When it comes to calving ease, your chances are better if your cow's pelvis is the right size. "The data nationally would indicate still that anywhere from a low of 18 percent to a high of 28 percent of first-calf heifers have to be assisted at calving," David Patterson, professor of animal science and beef reproduction specialist for the University of Missouri Extension said. "And a high percentage of those assisted births are because either the calf is too big or the pelvic area is too small, or it's a combination of the two."
Asked if breed people recognize the importance of pelvic measurement, Patterson explained, "In some circles, yes, and in some circles no." But Patterson and his colleagues do recognize it, and it's an important part of their on-farm heifer development and management program.  
Many quality management programs offer reproductive evaluation of the heifers prior to their first breeding season. Heifers need to meet a minimum requirement of 150 sq. cm. of overall pelvic area. If they don't those heifers should be flagged and they need to be remeasured within a defined time period.
There are a number of reasons why heifers could be shy of that 150 sq. cm. standard. The animal may be too young for the upcoming breeding period, or could be late maturing.  
Patterson said, "Typically what will happen is at or around the time those heifers do reach puberty, there's a relatively large and rapid increase in pelvic growth. And so, part of the reproductive exam in conjunction with the pelvic exam is also an assessment of whether the heifers are cycling or not, defined as a reproductive track score."
The score is on a 1-5 scale, with 1 indicating that the animal is infantile, and 5 that it's ovulating; in many instances, a heifer with a pelvic areas less than 150 sq. cm. will have a track score of 3 or less, indicating she is not yet cycling. He said, "Those heifers, once they're remeasured, in most cases will be fine."
But there are a couple of other possibilities. One is inadequate nutrition; the program recommends heifers be measured six weeks before the breeding season begins, so that provides time for those animals to receive the proper supplements and catch up. But another is genetics.  

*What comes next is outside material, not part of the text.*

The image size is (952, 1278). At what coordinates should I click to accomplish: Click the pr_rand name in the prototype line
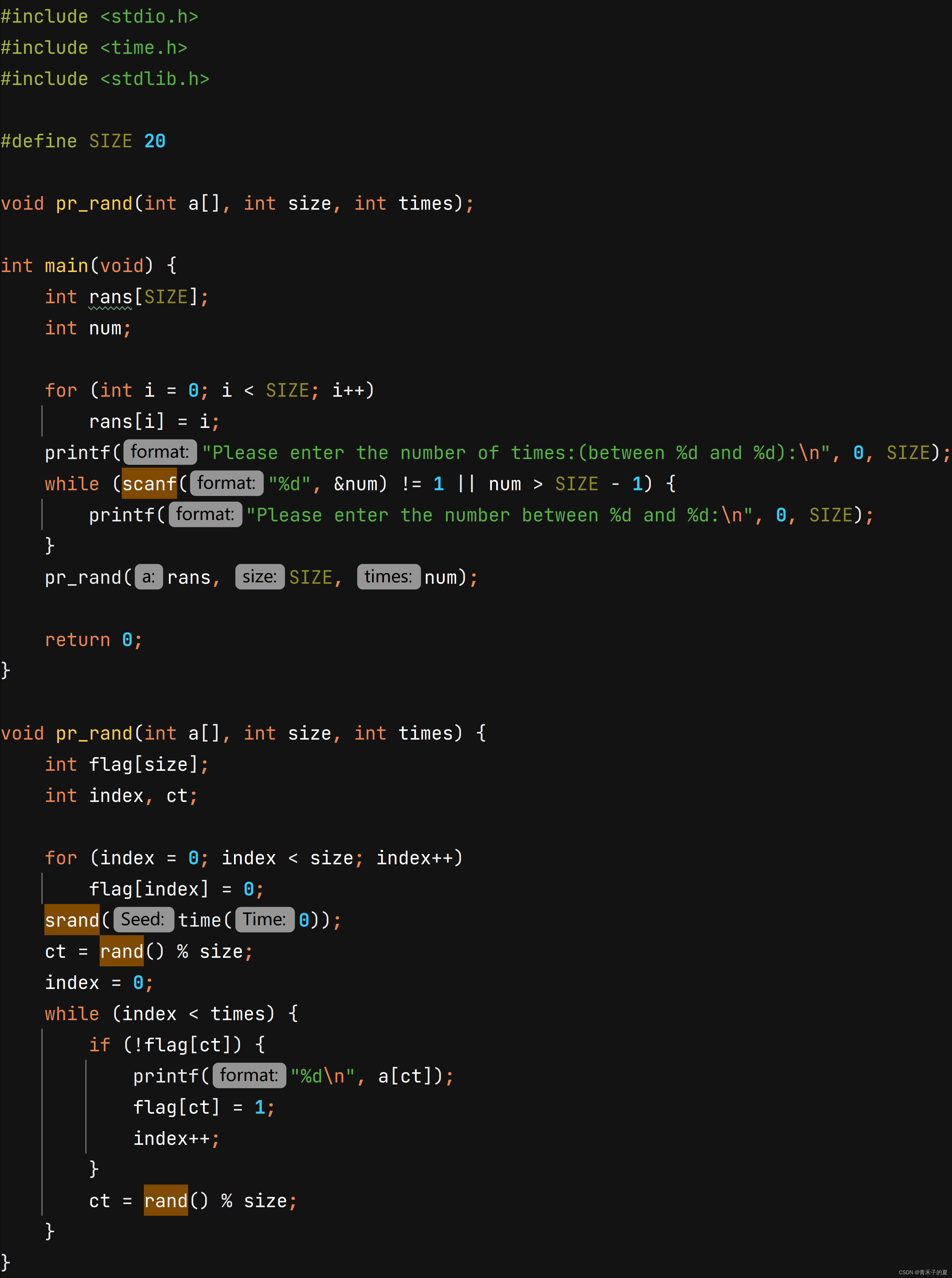click(x=94, y=203)
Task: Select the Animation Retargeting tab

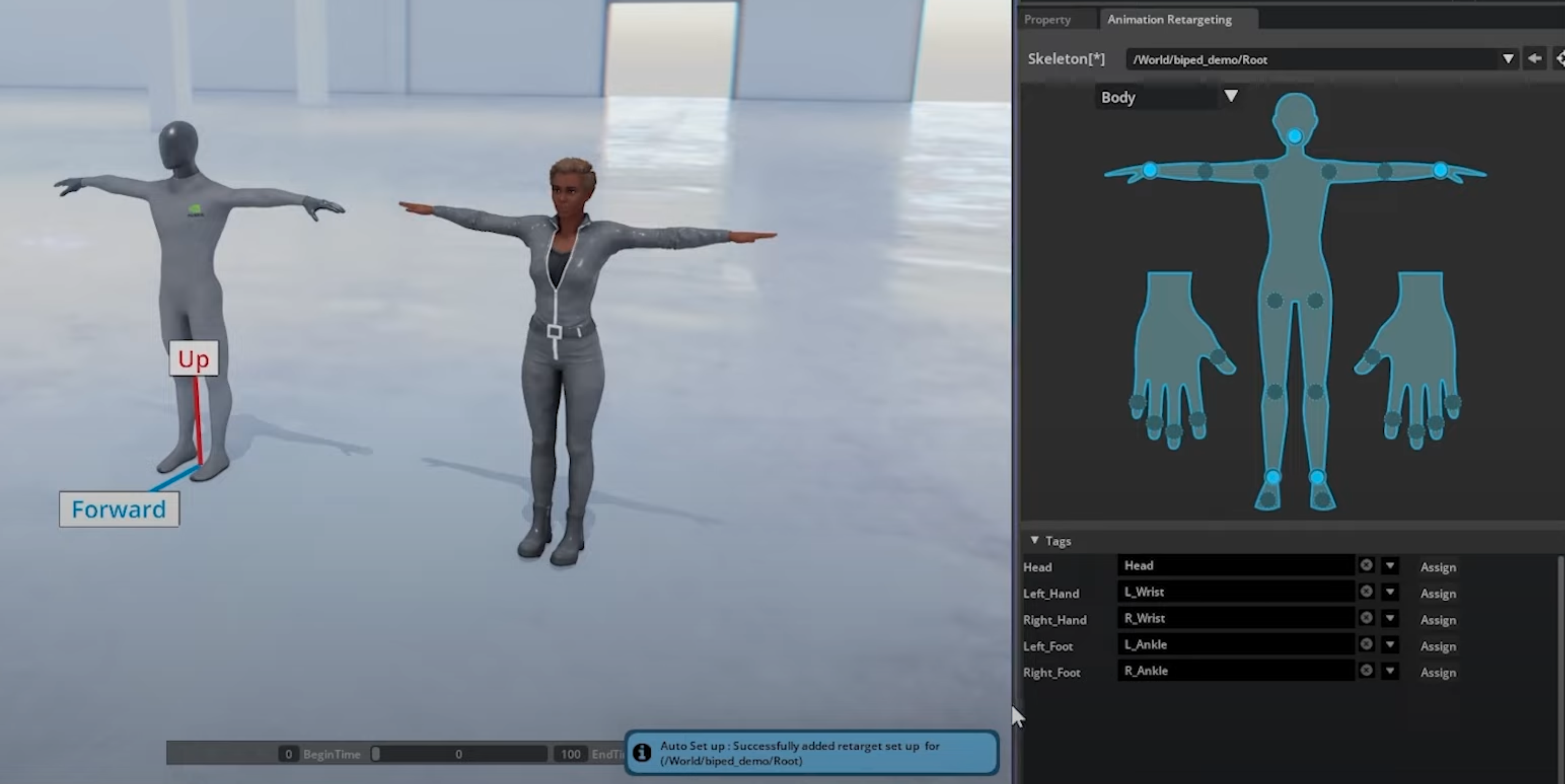Action: coord(1169,19)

"Pelvic area or pelvic growth is a fairly highly heritable trait," said Patterson, "so it's not uncommon for us to find situations — and we have — where there'll be a number of half-sisters that are all sired from the same bull, and that particularly sire may be abnormally small or abnormally structured in terms of his pelvic dimensions, and as a result that transmits to his progeny."  
"There's a lot of people who don't believe in taking the measurements, but the fact of the matter is if it's included as part of a program where you're evaluating heifers at different time-points, it can really give you some useful information and be a good screening point."